### ACTION ITEM
Return, from the data below, each line that contains the word "section".

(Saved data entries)
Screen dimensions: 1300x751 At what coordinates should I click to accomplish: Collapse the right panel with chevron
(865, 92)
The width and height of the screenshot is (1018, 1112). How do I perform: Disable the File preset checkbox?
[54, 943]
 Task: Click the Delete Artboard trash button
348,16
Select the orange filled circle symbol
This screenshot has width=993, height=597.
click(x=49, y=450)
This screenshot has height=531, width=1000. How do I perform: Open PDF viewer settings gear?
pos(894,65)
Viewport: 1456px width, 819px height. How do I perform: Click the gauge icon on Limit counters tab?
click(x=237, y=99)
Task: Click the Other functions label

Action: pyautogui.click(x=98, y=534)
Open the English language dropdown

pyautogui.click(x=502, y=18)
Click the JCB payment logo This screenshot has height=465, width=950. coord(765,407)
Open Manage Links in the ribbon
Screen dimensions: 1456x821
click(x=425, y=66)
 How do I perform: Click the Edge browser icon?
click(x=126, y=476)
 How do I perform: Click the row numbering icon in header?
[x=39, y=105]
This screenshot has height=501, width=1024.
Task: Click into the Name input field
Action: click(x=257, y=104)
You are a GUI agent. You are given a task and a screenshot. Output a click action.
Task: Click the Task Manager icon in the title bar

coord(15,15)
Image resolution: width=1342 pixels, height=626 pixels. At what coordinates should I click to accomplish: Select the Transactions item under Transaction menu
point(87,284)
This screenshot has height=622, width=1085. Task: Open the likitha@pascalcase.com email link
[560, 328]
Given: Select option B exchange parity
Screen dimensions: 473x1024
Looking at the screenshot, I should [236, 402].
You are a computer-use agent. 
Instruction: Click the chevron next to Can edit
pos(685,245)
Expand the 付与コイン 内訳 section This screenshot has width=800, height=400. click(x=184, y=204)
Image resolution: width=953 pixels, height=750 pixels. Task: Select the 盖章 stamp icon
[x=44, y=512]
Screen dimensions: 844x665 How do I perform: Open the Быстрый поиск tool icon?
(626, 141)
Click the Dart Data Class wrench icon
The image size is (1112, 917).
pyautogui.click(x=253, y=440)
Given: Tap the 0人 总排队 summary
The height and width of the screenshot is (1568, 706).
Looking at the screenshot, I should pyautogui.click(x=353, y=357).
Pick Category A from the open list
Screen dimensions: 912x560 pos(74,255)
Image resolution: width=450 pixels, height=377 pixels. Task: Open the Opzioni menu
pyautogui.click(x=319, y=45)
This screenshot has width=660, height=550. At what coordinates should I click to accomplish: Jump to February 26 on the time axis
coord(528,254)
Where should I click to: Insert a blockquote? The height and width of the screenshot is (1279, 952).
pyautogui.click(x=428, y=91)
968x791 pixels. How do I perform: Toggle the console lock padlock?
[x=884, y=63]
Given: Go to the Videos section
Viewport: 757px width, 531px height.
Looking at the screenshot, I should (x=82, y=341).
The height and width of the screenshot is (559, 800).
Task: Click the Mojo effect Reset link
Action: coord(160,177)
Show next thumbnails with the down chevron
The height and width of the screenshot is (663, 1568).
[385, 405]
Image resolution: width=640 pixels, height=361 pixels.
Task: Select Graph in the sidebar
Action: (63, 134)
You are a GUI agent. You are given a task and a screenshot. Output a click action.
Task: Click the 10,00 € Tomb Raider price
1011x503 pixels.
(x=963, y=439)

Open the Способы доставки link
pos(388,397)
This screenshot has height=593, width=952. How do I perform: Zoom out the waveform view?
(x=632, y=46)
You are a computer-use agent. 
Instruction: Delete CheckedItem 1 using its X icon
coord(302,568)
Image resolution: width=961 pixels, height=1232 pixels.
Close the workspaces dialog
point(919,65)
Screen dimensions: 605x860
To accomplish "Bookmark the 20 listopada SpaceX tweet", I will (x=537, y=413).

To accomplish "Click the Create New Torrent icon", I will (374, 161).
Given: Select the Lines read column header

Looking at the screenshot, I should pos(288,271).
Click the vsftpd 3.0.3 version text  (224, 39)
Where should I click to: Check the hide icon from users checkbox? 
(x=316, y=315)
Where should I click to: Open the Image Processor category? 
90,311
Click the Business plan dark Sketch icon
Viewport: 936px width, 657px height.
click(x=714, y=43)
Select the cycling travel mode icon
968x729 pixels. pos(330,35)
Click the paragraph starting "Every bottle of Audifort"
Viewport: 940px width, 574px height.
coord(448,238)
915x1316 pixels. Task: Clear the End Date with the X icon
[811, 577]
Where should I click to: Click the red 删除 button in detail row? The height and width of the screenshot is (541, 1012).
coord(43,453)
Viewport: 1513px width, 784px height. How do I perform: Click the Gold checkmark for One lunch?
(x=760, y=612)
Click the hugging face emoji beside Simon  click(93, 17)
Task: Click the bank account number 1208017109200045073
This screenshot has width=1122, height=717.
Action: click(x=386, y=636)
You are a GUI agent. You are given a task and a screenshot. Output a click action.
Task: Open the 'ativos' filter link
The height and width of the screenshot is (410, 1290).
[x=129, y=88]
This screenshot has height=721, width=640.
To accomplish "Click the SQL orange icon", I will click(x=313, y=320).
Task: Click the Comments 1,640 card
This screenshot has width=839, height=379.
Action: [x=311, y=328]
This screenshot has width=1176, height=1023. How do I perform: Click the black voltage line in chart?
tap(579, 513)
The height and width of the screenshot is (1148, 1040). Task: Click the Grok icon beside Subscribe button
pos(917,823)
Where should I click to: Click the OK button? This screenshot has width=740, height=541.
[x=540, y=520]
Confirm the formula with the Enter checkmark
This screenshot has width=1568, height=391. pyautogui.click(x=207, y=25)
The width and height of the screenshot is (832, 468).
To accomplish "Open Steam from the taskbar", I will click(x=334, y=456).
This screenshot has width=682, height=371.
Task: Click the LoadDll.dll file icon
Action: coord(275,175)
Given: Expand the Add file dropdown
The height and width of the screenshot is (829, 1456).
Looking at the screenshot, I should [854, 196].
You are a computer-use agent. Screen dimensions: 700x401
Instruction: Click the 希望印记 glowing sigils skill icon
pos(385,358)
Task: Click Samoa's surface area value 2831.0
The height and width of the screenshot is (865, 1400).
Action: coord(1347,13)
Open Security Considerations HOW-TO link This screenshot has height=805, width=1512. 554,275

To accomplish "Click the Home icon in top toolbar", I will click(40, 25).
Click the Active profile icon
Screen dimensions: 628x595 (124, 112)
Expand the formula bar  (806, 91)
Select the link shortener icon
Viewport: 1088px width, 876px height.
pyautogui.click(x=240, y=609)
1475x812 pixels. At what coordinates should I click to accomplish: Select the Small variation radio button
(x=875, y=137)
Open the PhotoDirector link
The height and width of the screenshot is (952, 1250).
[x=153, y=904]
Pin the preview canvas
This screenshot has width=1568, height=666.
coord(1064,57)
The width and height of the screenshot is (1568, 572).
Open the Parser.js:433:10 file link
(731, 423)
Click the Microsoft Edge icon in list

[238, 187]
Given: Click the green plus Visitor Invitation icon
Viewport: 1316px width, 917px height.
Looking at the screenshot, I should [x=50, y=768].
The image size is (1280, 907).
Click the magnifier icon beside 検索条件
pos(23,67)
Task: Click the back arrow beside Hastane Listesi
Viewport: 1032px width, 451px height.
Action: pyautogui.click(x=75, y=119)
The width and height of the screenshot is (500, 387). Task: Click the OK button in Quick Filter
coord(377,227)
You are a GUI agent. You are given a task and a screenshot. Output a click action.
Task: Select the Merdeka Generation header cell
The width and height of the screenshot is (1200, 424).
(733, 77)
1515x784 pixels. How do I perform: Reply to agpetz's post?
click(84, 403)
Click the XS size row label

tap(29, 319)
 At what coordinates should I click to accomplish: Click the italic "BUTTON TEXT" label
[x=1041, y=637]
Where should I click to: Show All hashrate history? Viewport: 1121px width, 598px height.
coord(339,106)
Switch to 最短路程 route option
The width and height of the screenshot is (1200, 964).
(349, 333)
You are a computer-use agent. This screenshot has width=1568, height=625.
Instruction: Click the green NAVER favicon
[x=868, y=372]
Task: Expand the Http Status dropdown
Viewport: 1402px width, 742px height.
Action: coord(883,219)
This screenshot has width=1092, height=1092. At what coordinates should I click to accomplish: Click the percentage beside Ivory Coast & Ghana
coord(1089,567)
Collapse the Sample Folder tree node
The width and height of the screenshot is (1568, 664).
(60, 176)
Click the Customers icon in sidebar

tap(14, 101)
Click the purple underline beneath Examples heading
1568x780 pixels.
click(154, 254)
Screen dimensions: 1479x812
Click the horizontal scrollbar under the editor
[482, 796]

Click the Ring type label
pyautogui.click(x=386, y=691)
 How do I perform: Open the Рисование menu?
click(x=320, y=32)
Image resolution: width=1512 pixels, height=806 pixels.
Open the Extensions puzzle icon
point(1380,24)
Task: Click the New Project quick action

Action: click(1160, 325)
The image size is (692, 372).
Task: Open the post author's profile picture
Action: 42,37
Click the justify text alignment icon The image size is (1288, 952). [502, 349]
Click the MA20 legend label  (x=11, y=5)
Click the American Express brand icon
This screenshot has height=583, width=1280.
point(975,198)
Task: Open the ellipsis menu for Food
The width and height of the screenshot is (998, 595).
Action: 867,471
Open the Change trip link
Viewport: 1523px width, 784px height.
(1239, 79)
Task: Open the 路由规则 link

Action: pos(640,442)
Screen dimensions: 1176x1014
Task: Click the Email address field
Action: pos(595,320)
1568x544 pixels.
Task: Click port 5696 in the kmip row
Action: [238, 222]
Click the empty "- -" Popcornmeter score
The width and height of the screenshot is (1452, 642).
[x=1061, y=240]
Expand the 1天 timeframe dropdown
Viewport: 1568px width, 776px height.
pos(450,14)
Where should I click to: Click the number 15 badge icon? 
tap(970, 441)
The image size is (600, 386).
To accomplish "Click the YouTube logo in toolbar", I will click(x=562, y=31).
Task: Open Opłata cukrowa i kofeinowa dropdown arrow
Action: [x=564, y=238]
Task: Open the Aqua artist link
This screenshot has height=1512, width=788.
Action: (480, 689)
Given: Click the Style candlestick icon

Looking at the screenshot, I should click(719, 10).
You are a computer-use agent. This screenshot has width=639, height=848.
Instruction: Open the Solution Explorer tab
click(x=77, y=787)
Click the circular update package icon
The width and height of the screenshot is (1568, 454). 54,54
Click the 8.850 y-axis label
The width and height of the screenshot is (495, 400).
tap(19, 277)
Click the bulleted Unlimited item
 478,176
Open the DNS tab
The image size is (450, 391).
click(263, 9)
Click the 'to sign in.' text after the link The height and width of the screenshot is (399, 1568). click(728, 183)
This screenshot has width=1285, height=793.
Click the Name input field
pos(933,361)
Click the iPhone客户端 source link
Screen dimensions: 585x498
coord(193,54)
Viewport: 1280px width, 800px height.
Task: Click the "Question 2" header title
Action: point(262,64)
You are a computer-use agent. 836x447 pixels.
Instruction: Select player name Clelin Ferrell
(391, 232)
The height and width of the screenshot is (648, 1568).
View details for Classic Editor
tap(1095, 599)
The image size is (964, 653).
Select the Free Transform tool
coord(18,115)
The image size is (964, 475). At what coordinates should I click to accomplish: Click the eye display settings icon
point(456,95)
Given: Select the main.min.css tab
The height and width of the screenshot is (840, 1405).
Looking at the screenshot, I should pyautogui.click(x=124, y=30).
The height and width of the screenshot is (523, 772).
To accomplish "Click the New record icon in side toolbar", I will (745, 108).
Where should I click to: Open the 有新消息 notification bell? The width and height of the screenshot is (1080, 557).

### YOUR SOLUTION
Expand the 付与コイン 内訳 section This screenshot has width=800, height=400. click(x=184, y=204)
Given: Go to the Videos section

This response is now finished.